Stored data entries
|---|

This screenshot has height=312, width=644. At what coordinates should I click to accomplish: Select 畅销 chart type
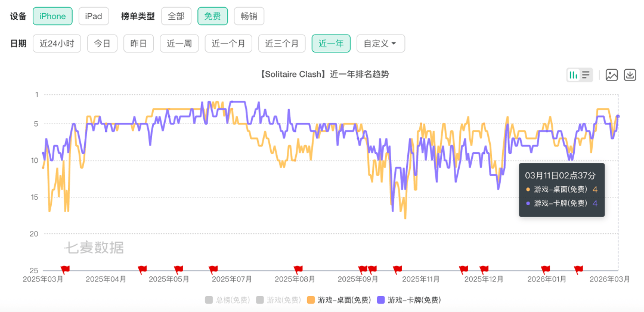pyautogui.click(x=249, y=16)
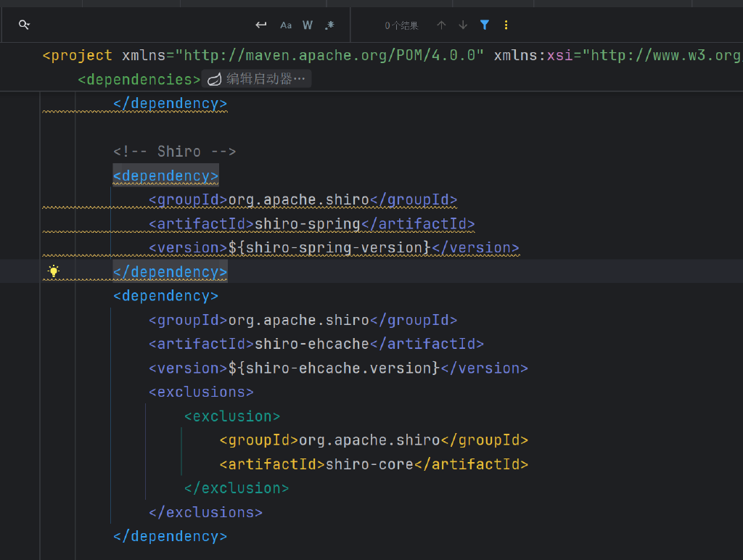The width and height of the screenshot is (743, 560).
Task: Click the new line icon in search bar
Action: click(261, 25)
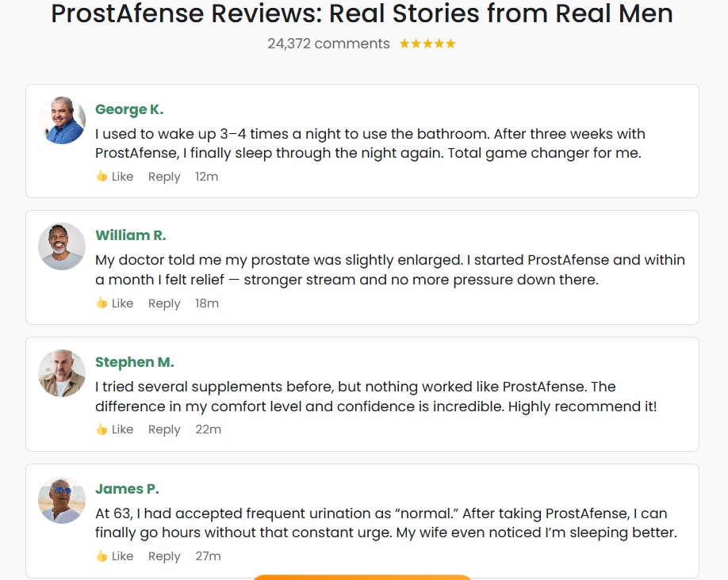Like James P.'s comment
The image size is (728, 580).
tap(115, 556)
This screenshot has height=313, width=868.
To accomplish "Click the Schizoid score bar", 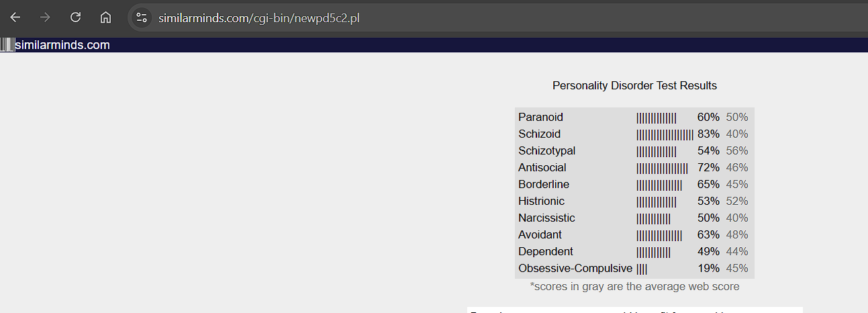I will coord(665,134).
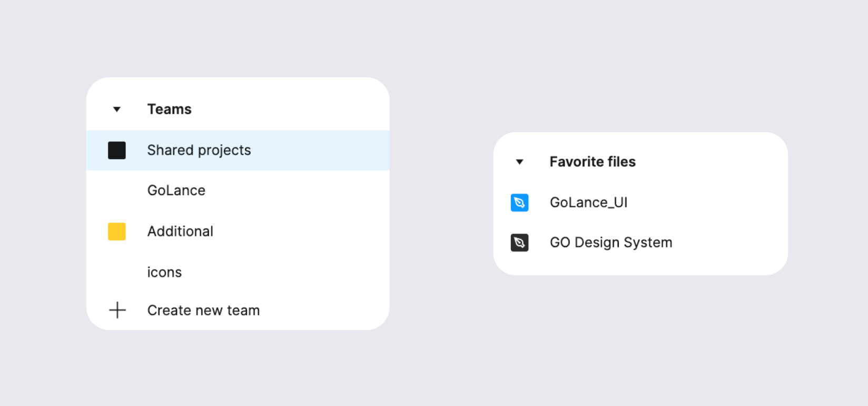Click the Favorite files header label

click(593, 162)
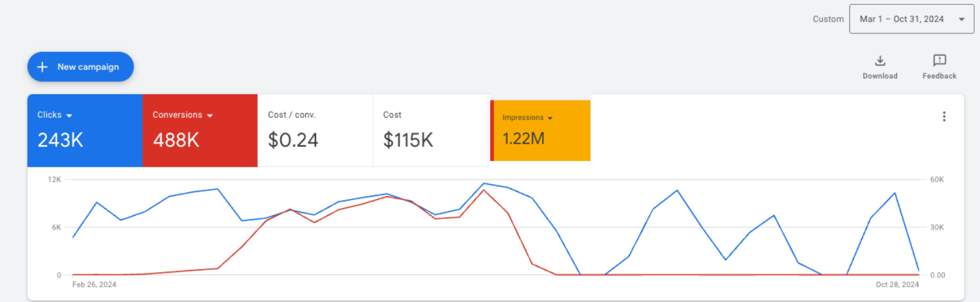
Task: Click the plus icon in New campaign
Action: click(42, 67)
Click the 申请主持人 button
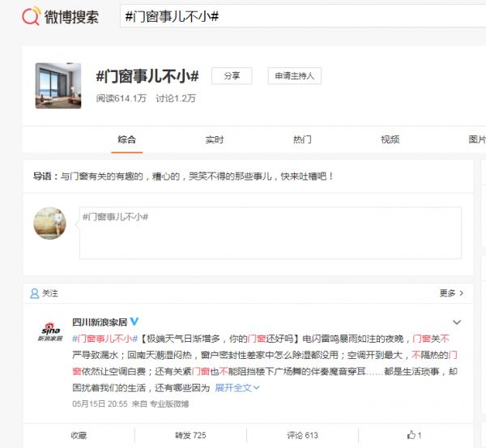Viewport: 486px width, 448px height. pos(295,75)
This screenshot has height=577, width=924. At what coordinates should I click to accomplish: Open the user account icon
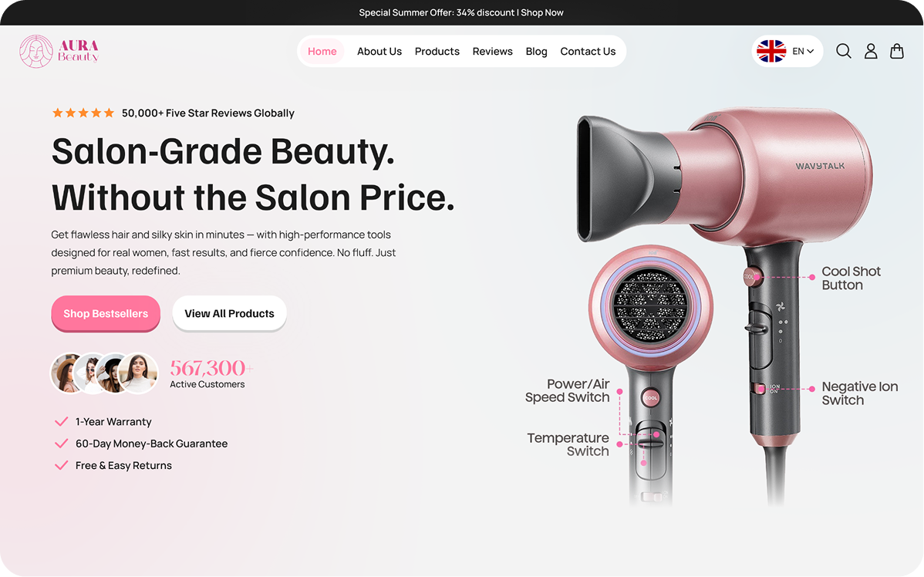(870, 51)
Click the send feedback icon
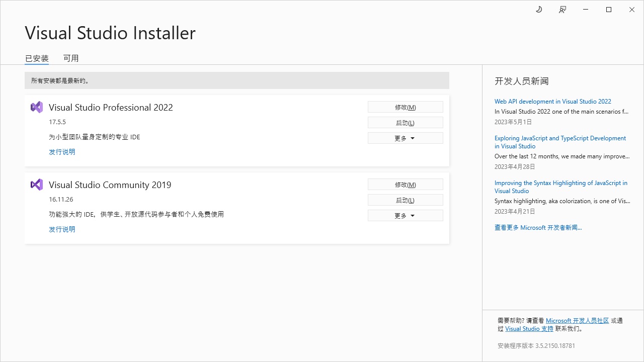Image resolution: width=644 pixels, height=362 pixels. point(562,10)
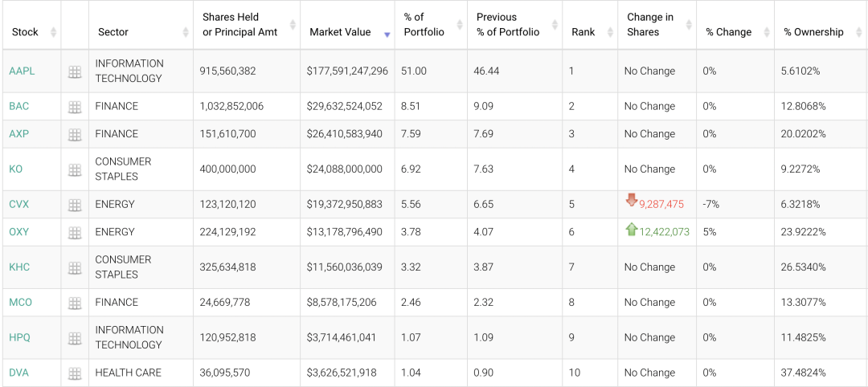Click the HPQ ticker link
The width and height of the screenshot is (868, 387).
click(x=20, y=338)
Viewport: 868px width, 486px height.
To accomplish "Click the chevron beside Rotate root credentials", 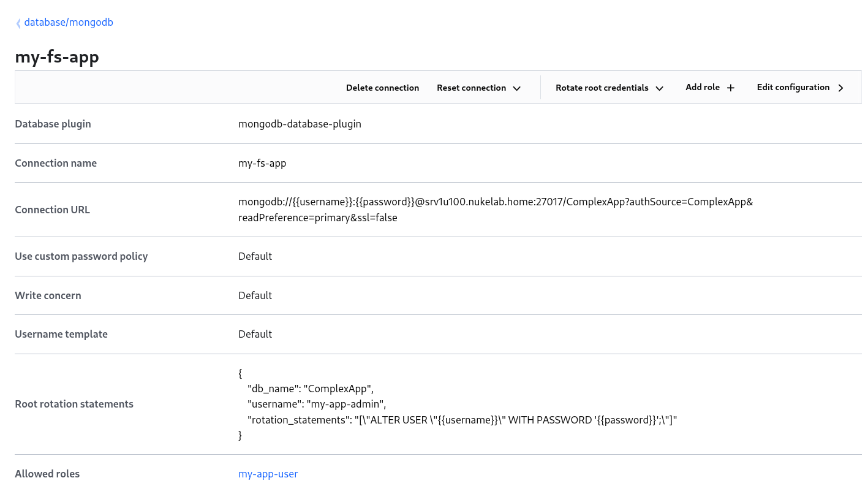I will click(x=660, y=88).
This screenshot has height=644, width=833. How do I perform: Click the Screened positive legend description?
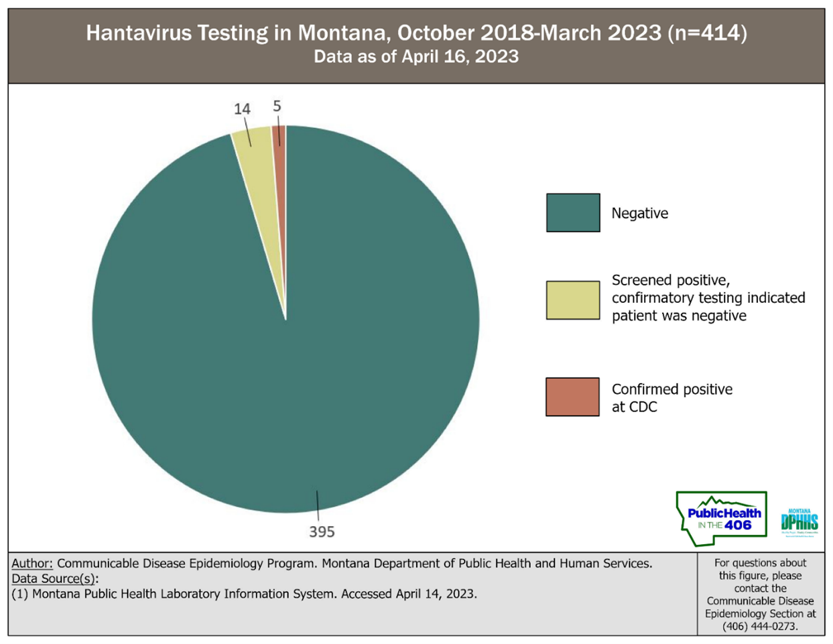(x=708, y=298)
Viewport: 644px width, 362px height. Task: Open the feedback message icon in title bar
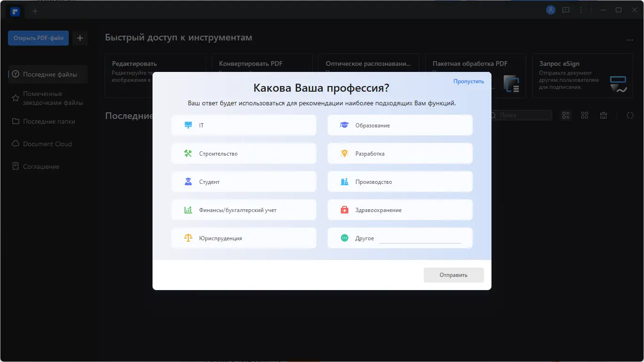(x=566, y=9)
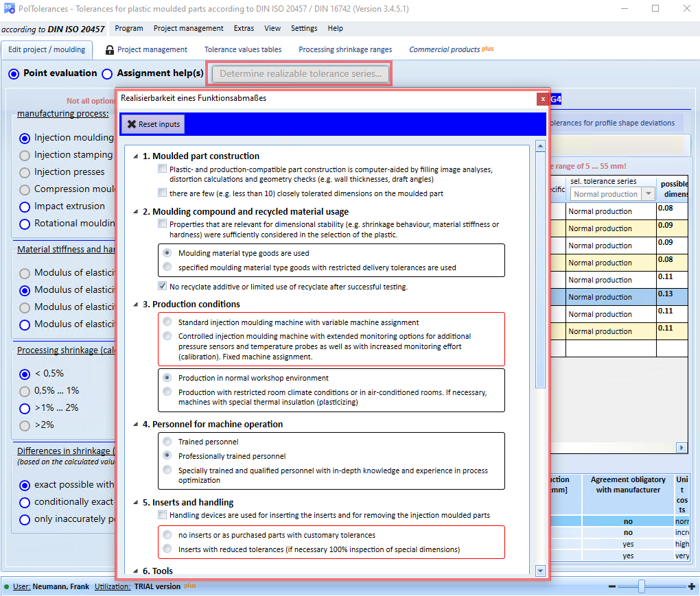Select Standard injection moulding machine radio option

(167, 322)
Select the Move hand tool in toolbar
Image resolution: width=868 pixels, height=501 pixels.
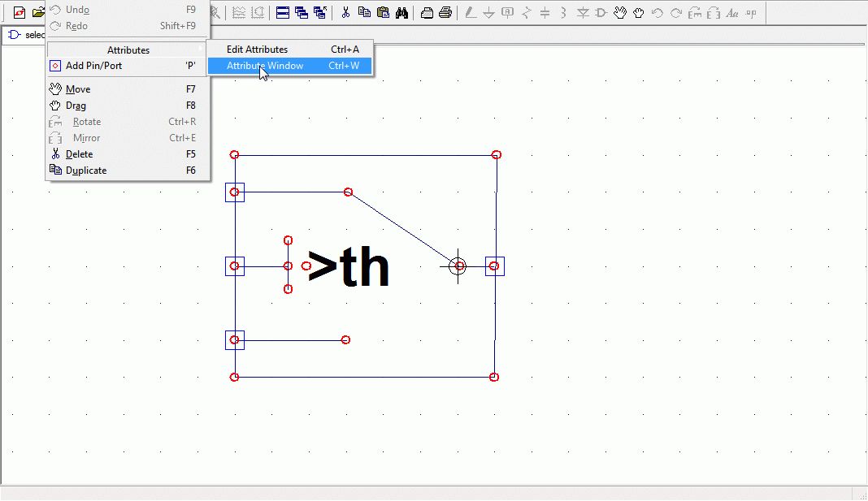pos(620,12)
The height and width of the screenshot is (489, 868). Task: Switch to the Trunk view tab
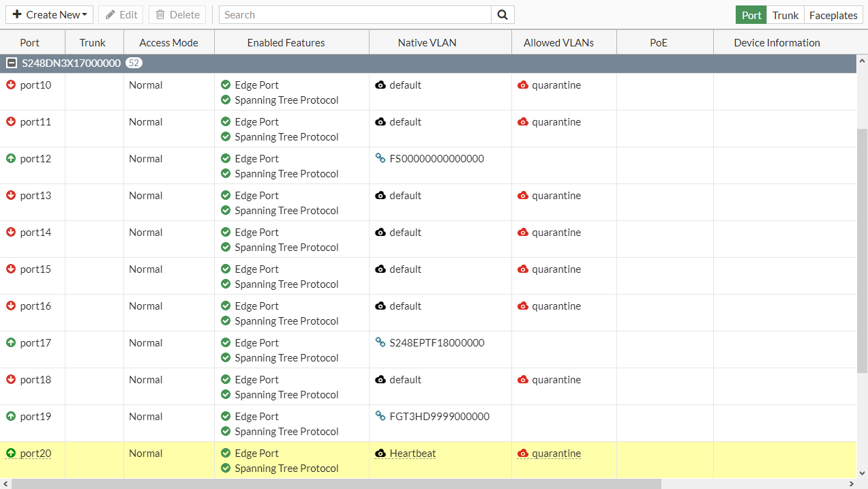coord(785,15)
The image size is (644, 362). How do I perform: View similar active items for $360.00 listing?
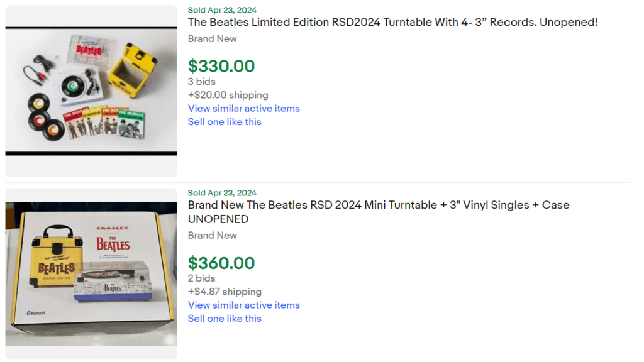click(243, 305)
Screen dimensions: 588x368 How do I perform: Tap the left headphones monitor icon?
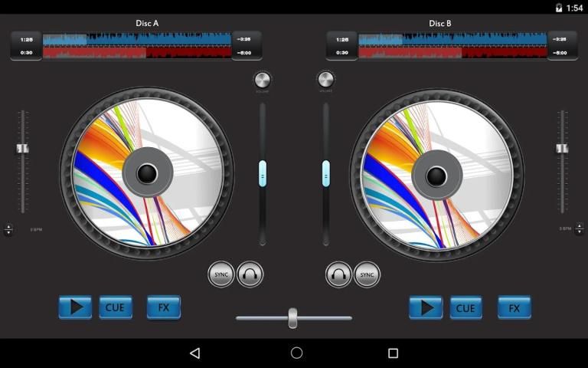(x=250, y=274)

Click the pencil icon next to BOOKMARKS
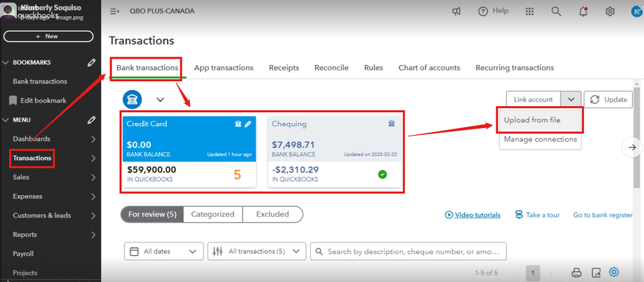pos(92,62)
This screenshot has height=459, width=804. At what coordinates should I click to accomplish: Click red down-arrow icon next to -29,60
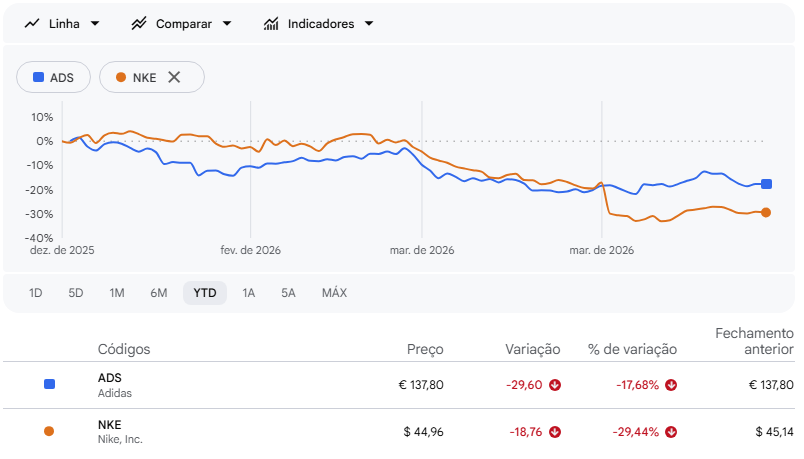point(555,385)
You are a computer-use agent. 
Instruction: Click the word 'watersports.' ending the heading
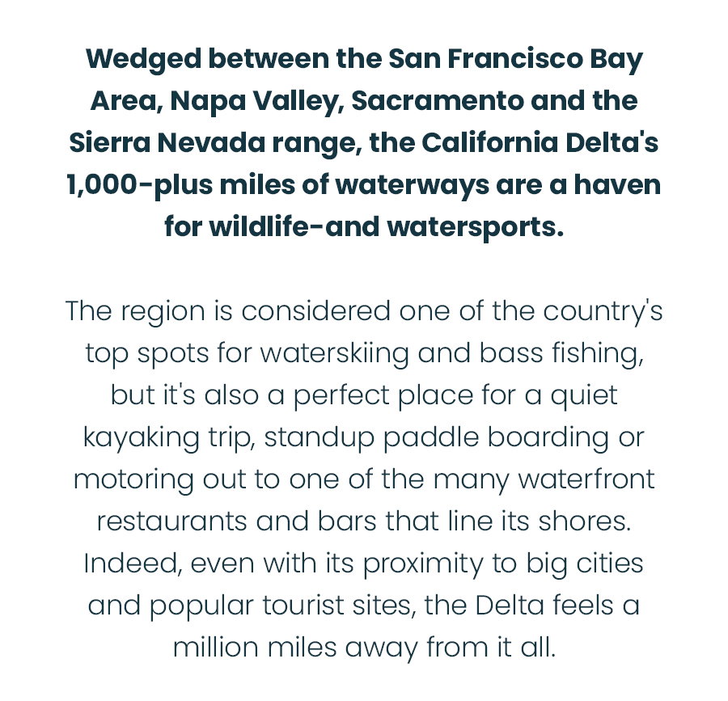[x=476, y=227]
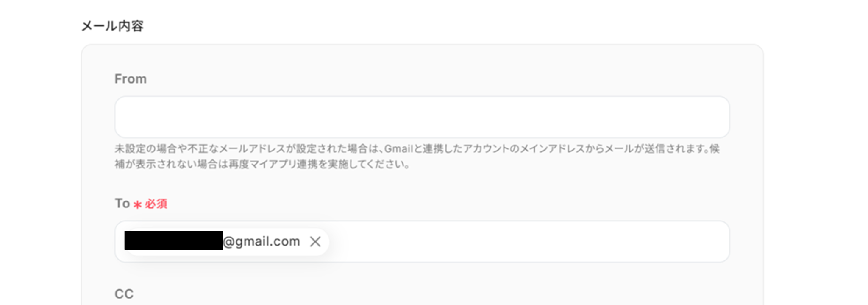Click the gray card background beside the From label

click(424, 79)
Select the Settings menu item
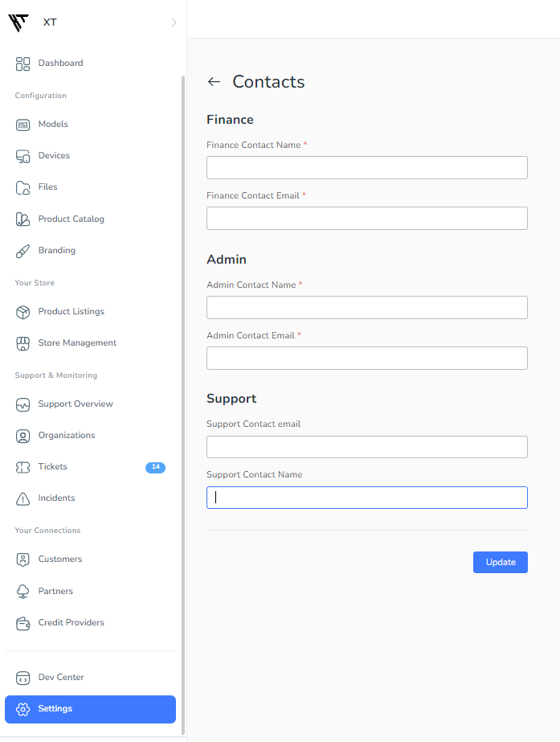 [90, 709]

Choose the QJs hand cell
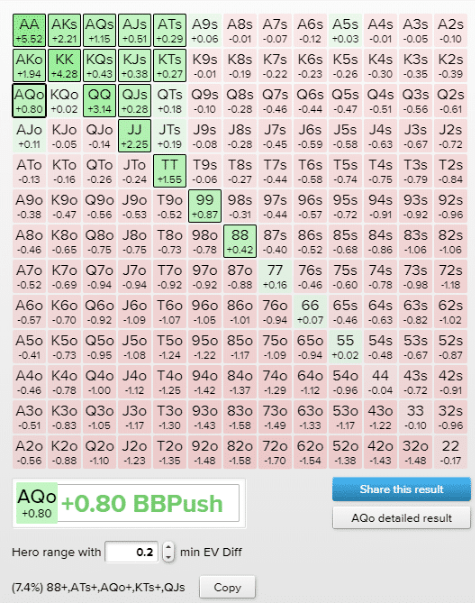135,100
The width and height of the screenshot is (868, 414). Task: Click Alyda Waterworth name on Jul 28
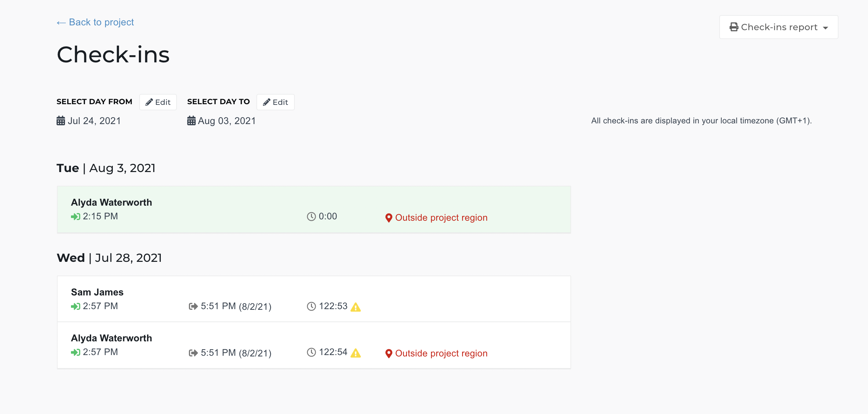[111, 338]
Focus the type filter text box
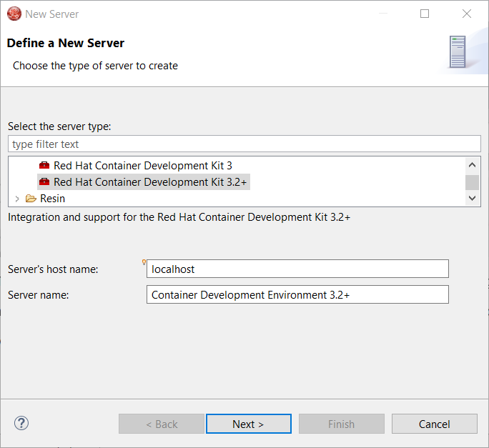Viewport: 489px width, 448px height. coord(244,144)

|---|

#### Problem requirements:
In the copy, include exactly the lines from the one with "You are a computer-use agent." through the final line of the entries above, both ends counted, and no pictures.

#### Result for this exercise:
You are a computer-use agent. 
Instruction: Click the word 'watersports.' ending the heading
[x=476, y=227]
Click the gray card background beside the From label

click(424, 79)
Select the Settings menu item
 [90, 709]

Choose the QJs hand cell
135,100
The width and height of the screenshot is (868, 414). Task: Click Alyda Waterworth name on Jul 28
[111, 338]
Focus the type filter text box
Viewport: 489px width, 448px height. coord(244,144)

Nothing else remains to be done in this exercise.